The president of Egypt, no matter who he is, automatically becomes the leader of the region and is one of the leaders of the world by virtue of his position. President Al-Sisi, over the five years of his presidency, has been a major player in the region and internationally. He does not need a plummeting news show from a network many of whose executives have been fired because of sexual scandals to promote his image. 

The arrogance and unprofessionalism of Paley and Morehouse in handling the interview were almost off the charts. They claimed that imprisoned members of the Muslim Brotherhood terrorist group were “political prisoners,” and they cited unverified numbers from the US organisation Human Rights Watch. Moreover, the programme intentionally focused on speakers from the Muslim Brotherhood, such as Mohamed Sultan and Abdel-Mawgoud Al-Dardiri, without allowing counterviews. The interviewer’s choice of words and setup would not have looked any different if the programme had been produced by one of the Muslim Brotherhood’s networks in Turkey. 

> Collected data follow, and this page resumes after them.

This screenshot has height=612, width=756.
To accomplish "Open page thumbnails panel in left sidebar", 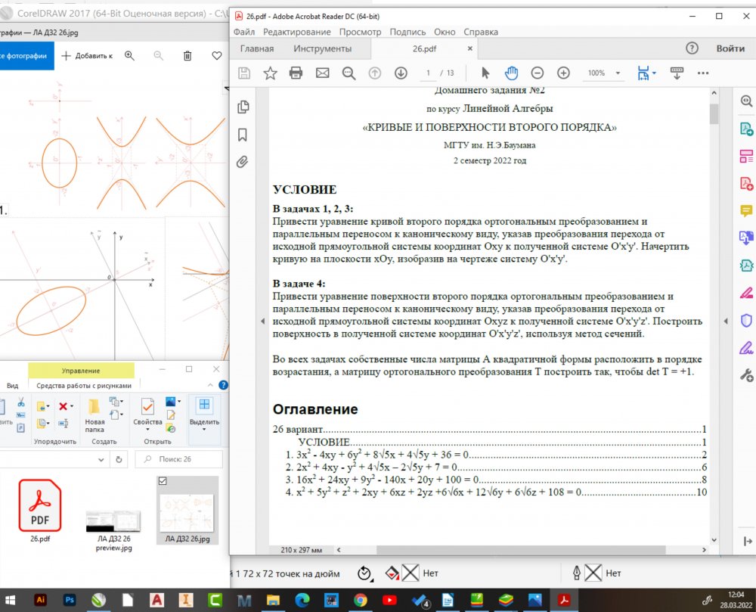I will tap(243, 107).
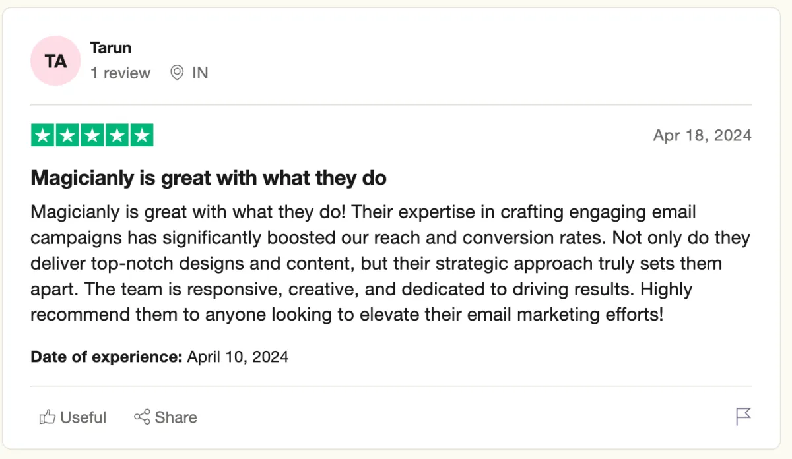The height and width of the screenshot is (459, 792).
Task: Click the third green star
Action: point(92,135)
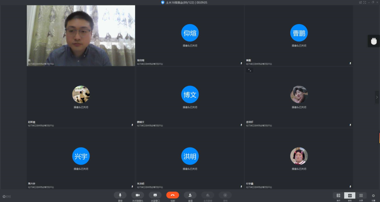Image resolution: width=380 pixels, height=202 pixels.
Task: Select the grid layout view
Action: pyautogui.click(x=350, y=195)
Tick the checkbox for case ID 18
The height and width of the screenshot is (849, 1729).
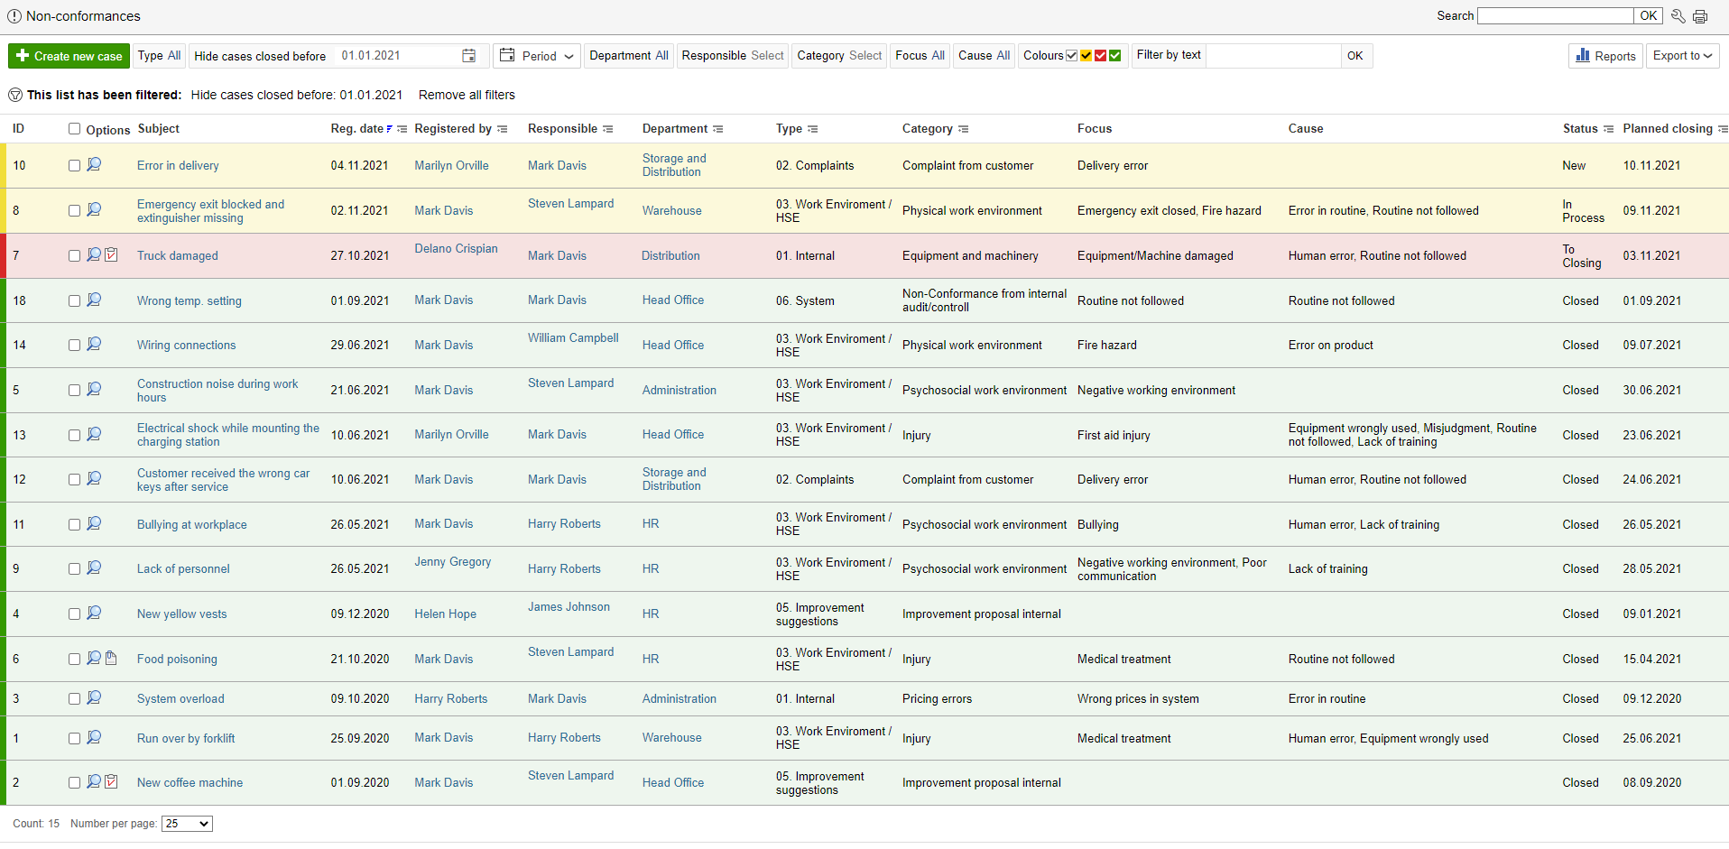[x=75, y=300]
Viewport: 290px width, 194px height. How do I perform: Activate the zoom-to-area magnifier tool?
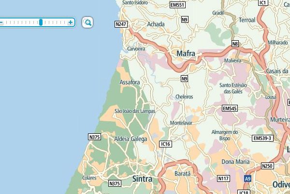pyautogui.click(x=87, y=22)
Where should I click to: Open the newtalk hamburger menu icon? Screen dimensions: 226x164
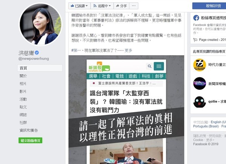click(x=159, y=66)

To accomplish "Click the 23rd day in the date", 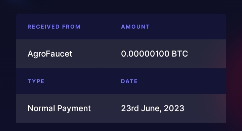I will coord(130,108).
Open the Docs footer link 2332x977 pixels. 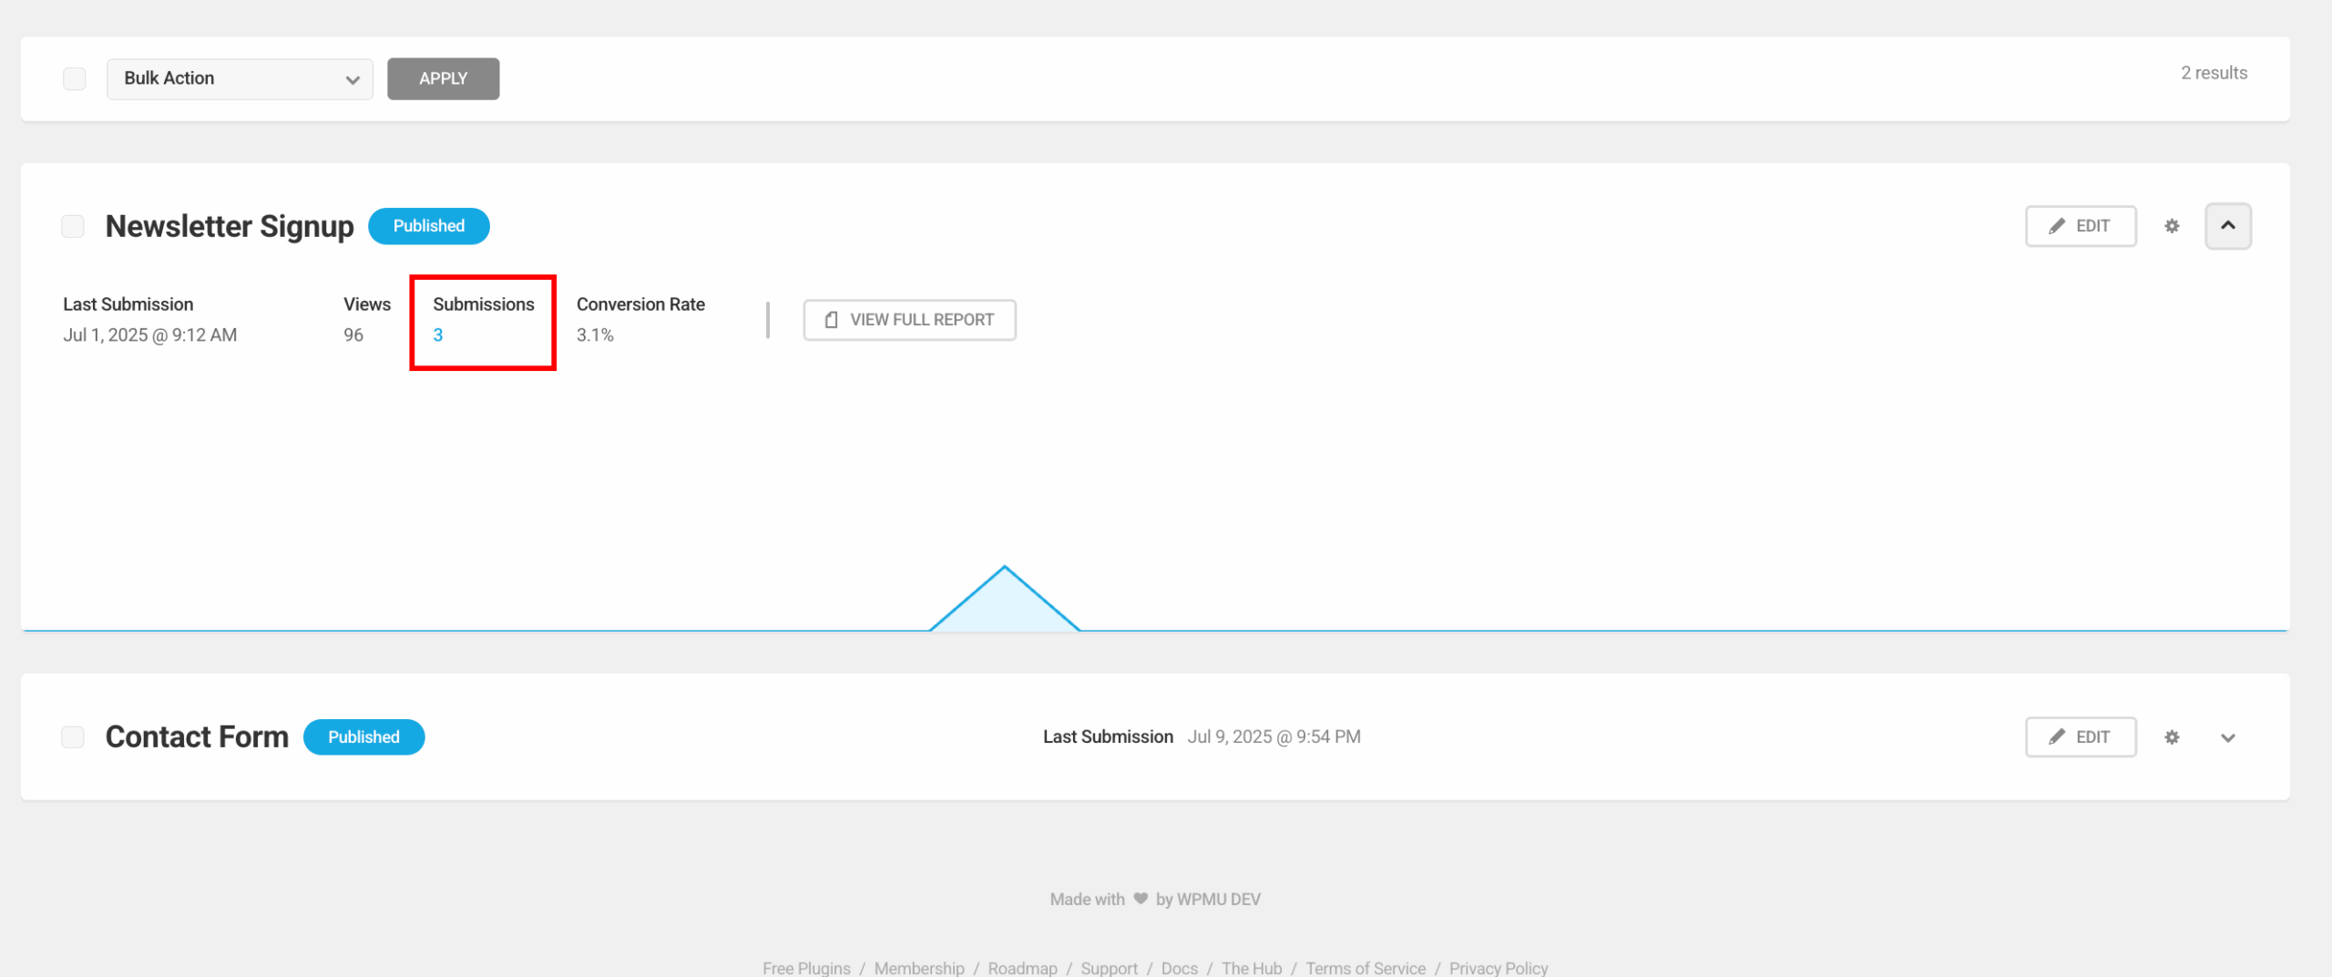pyautogui.click(x=1179, y=968)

One of the speakers shown on the programme, Mohamed Sultan, said he had been “mentally tortured” in Egypt by sleep deprivation and that one of the prison warders had gestured to him to cut his own veins. The truth of these allegations is questionable, as is always the case with Brotherhood testimonies, though of course no one can condone any violence or any form of torture carried out on any prisoner. That said, if Sultan had experienced being in a maximum-security prison in the United States, he would also have been unlikely to receive hugs from his jailers or have had them singing lullabies to sing him to sleep as a terrorist group member. 

Can one imagine an Egyptian news programme interviewing the US president and asking him why he was keeping “political prisoners” in the form of Taliban, Al-Qaeda, and Islamic State (IS) terrorist group members in prison? What these people are doing to US soldiers and civilians is what the Muslim Brotherhood has been doing to Egyptians for years, with thousands of civilians and army personnel killed during its war against the Egyptian state. 

The estimated numbers of the Muslim Brotherhood in Egypt have been hovering around 500,000 for a decade, not counting those who have left the terrorist group. The group openly declared war on the Egyptian state after the 30 June Revolution by killing civilians, members of the armed forces and politicians alike. Despite this, the number of 60,000 prisoners is out of all proportion since the security forces have only targeted those who have taken up arms and the perpetrators of violence. Had the state been targeting the entire Muslim Brotherhood group, the numbers would have been at least tenfold to cover the known numbers of the terrorist group.  

No one in Egypt was expecting the supposedly prestigious US network CBS to treat President Al-Sisi as infallible, but they definitely did expect the network, and especially those behind its flagship news programme, to respect their due diligence as professional journalists while showing the proper respect to the Egyptian president as an elected official. Much to the network’s dismay, the president managed to eloquently disprove their wild theories and accusations, even if CBS was able to claim some imagined victory afterwards.  

At no other time in modern history has Washington been so infiltrated by the Islamists and their radical supporters as it has today. Although the election of US President Donald Trump has helped to slow that infiltration, it is far from over, as can be seen by the Islamists’ clinging to traditional media outlets that foolishly treat them as persecuted political figures much to the detriment of the United States’ own security. 

Fake news is not a made-up term used by Trump alone. It is a reality that any observer of the US media can easily spot. CBS, once a reputable network followed by millions of Americans and others across the world, has broken every rule in the book by attempting to increase its ratings through its propaganda surrounding the recent interview.

Luckily, it has failed in the attempt.

The writer is a political analyst and author of Egypt’s Arab Spring and the Winding Road to Democracy.